Element and text location data:
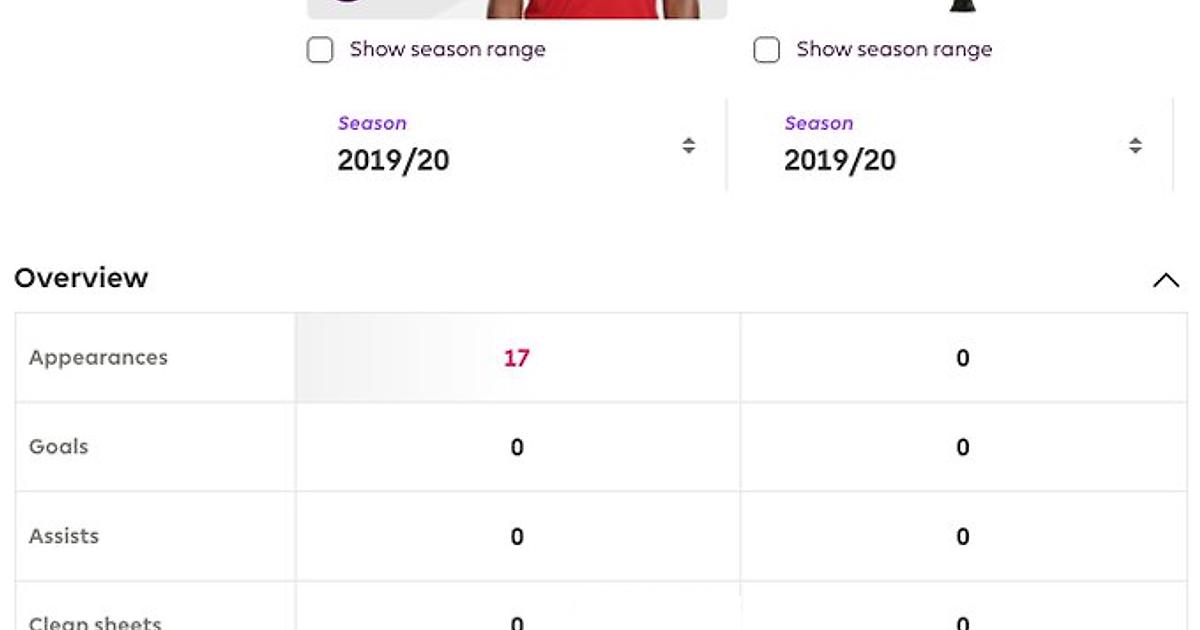The image size is (1200, 630).
Task: Select the Goals row label
Action: [58, 447]
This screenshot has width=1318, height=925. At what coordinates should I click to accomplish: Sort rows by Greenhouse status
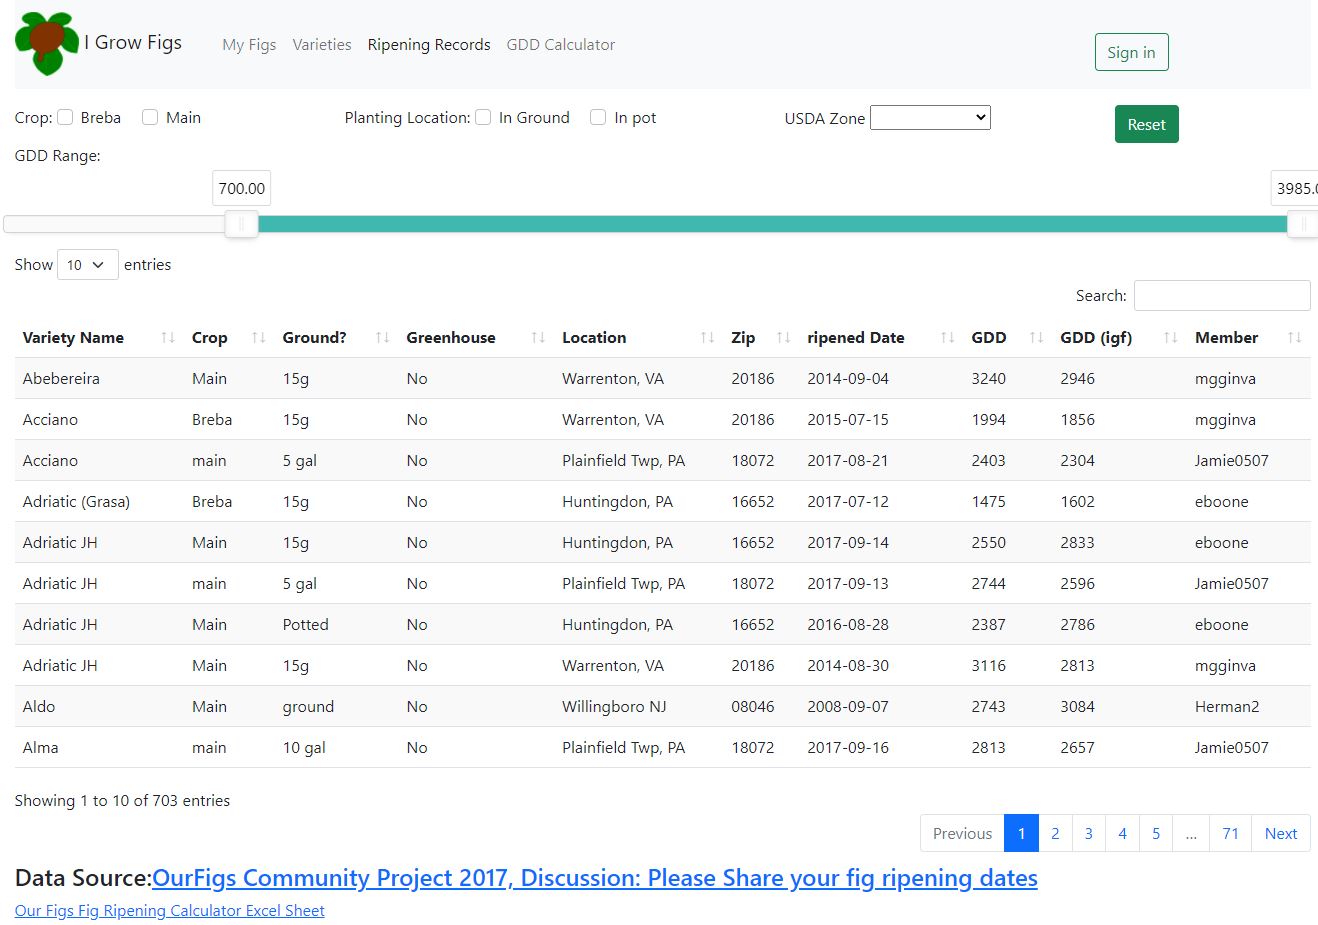(x=538, y=337)
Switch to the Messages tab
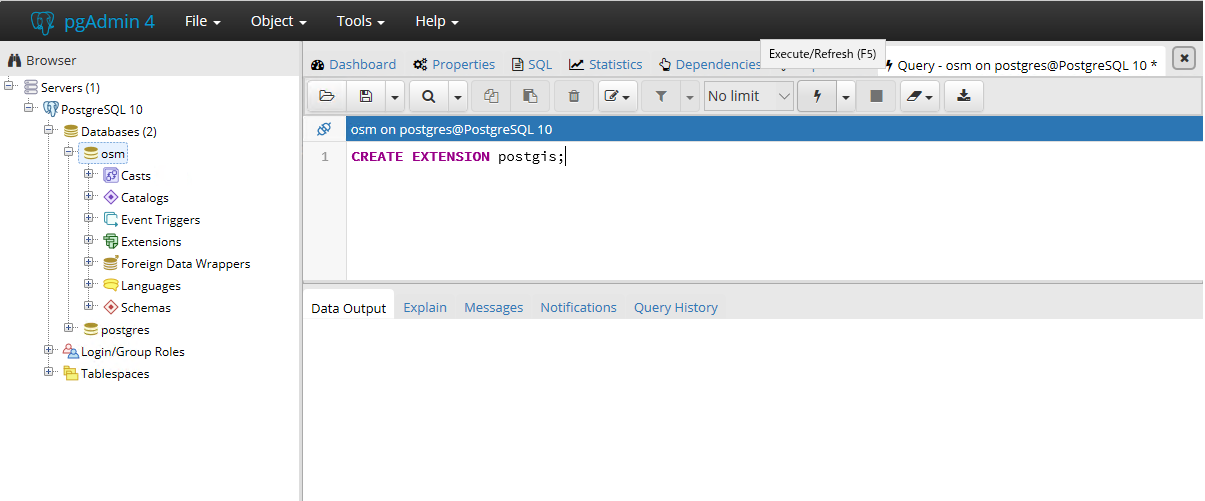 point(493,307)
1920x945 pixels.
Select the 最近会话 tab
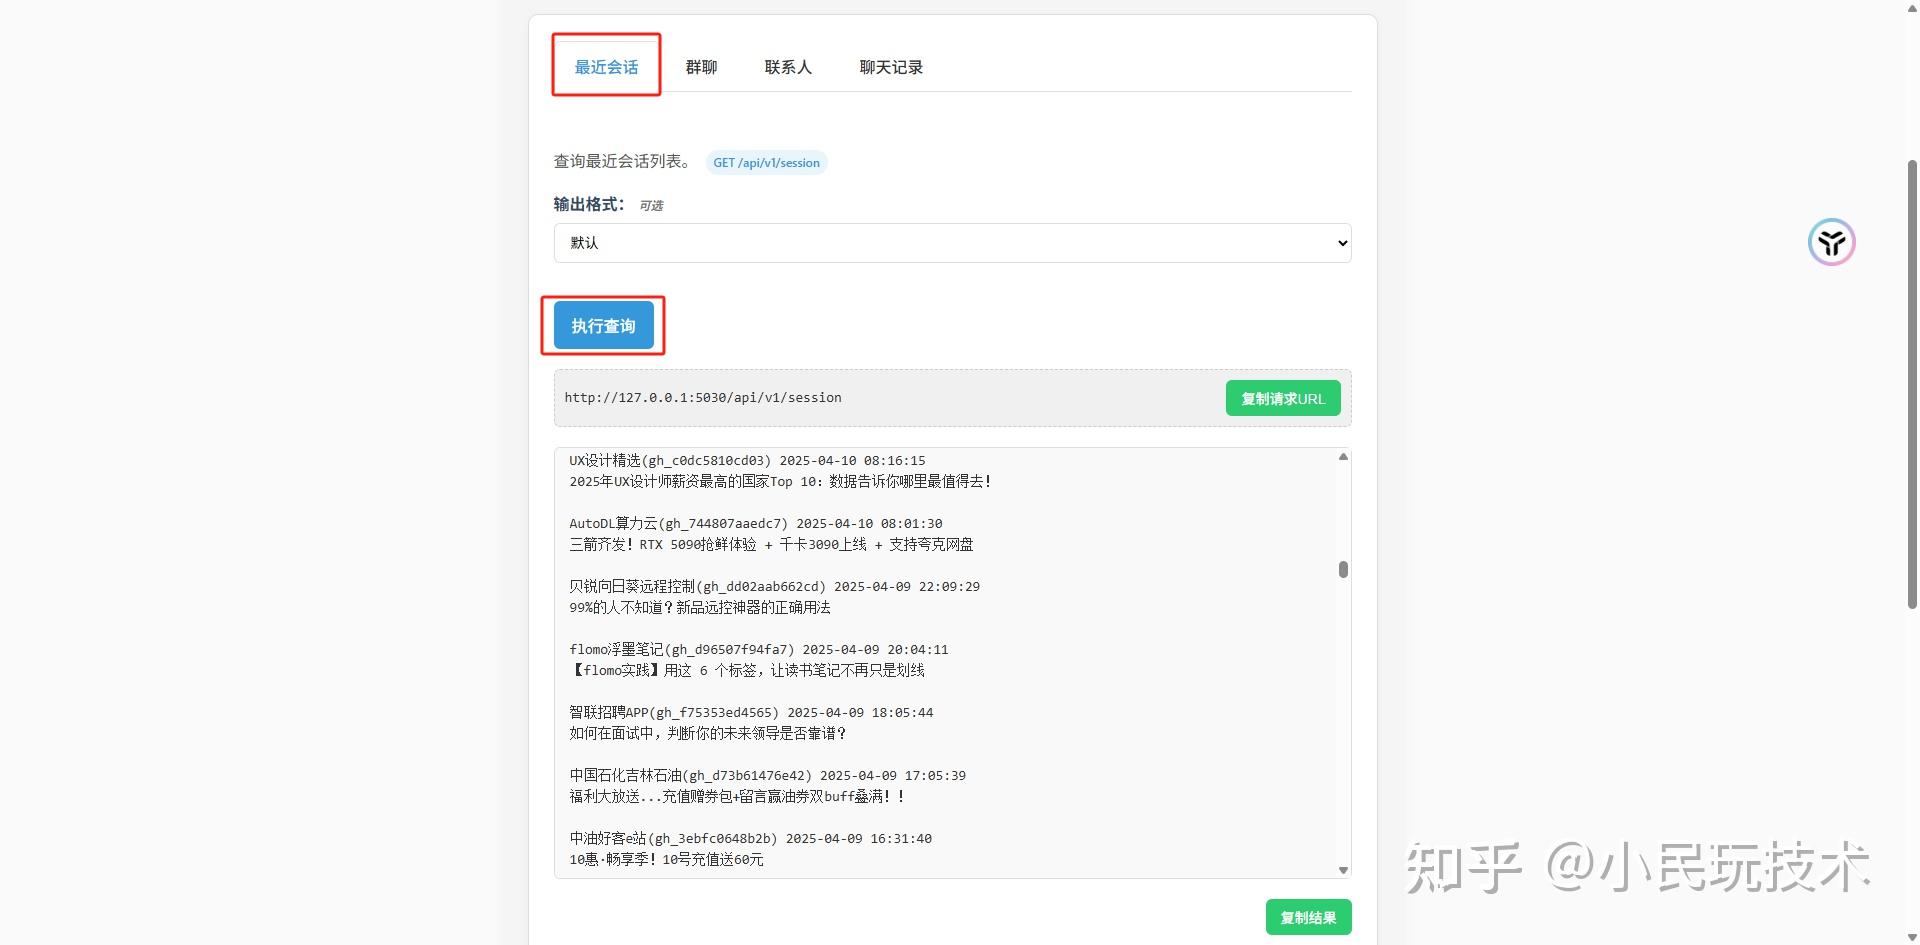click(605, 67)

Exercise: Could you quote all of the rows above word for word, leaving out the pictures?

Exercise result:
The image size is (1200, 630).
Task: Select the Goals row label
Action: [58, 447]
This screenshot has width=1318, height=925. At what coordinates should I click to accomplish: Sort rows by Greenhouse status
(x=538, y=337)
Switch to the Messages tab
 point(493,307)
1920x945 pixels.
Select the 最近会话 tab
click(605, 67)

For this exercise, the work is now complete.